-- SOURCE PASSAGE --
┄┄┄┄┄┄┄┄┄┄
17 When he had left the crowd and entered the house, his disciples asked him about the parable. 18 He said to them, “Then do you also fail to understand? Do you not see that whatever goes into a person from outside cannot defile, 19 since it enters, not the heart but the stomach, and goes out into the sewer?” (Thus he declared all foods clean.) 20 And he said, “It is what comes out of a person that defiles. 21 For it is from within, from the human heart, that evil intentions come: fornication, theft, murder, 22 adultery, avarice, wickedness, deceit, licentiousness, envy, slander, pride, folly. 23 All these evil things come from within, and they defile a person.” [Mark 7:17-23, NRSV]
James Tissot, Woe unto You, Scribes and Pharisees
Emphasizing the principle of “pastoral conversion” has become a consistent insistence on the part of Pope Francis. Articulating the principle in words and carrying it through in deeds, he steadfastly returns to the Jesus of Nazareth as portrayed on the pages of the Four Gospels. Labels are often associated with various philosophical movements, so it is not helpful, because of his pastoral insistence, to label Pope Francis a humanist or a personalist or whatever. More helpful by far is to unpack the ethical stance in this insistence that emphasizes the value and agency of every human being as a child of God.
┄┄┄┄┄┄┄┄┄┄
-- MATERIAL PROVIDED --
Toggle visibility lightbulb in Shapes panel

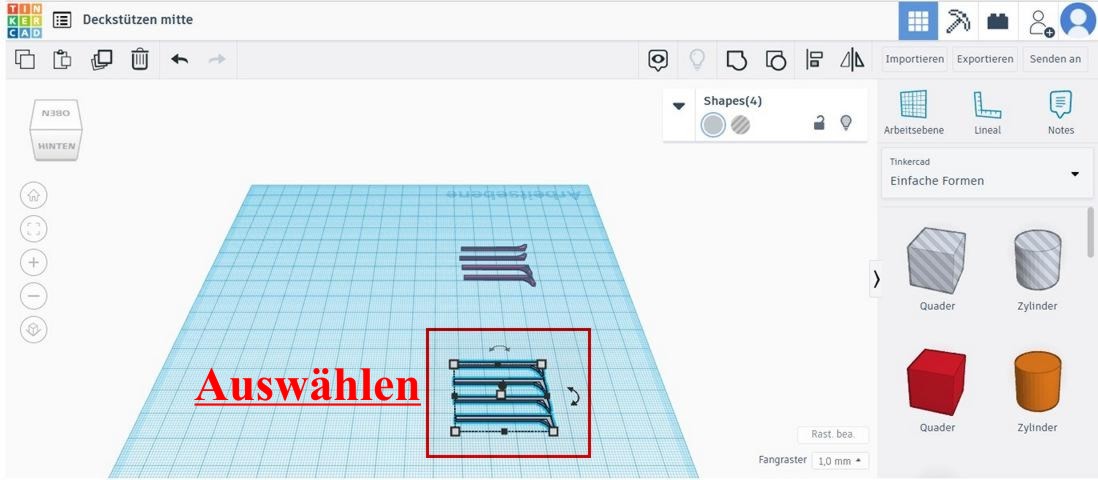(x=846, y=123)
┄┄┄┄┄┄┄┄┄┄
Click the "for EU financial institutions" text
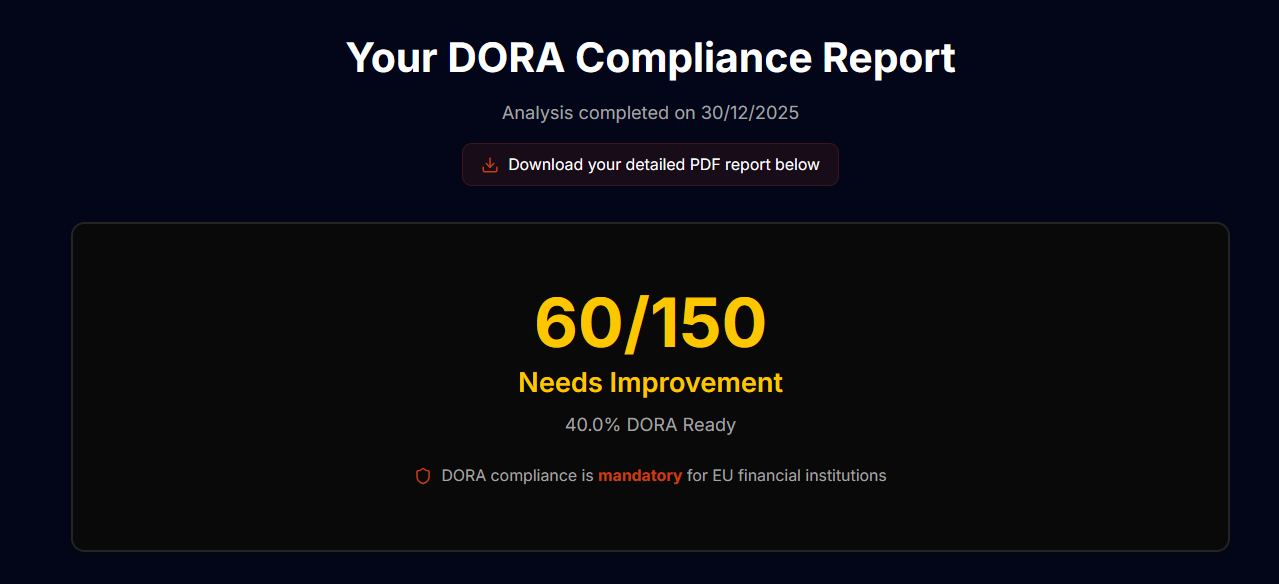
┄┄┄┄┄┄┄┄┄┄
-- REQUIRED TASK --
Carry on the reflection on Pope Francis and pastoral conversion, picking up right after its final sentence.

-- WRITTEN ANSWER --
Let’s take three examples from the Gospels.
- By word and deed, Jesus boldly challenged the sacrosanct as he drew attention to the way the faith community lived out the religious dogmas.
Insisting that the purity law demanded proper pre-meal rituals, the Pharisees and scribes rebuked Jesus for failing to pass on to his followers the appropriate practices. These religious leaders had insisted that failure to observe the purity-rituals had rendered whatever food the people ate unclean. In Mark 7:1-23, Jesus turned the table on these men, exposing their worship rituals as men-made empty rules and calls out the pointlessness of their “purity culture”.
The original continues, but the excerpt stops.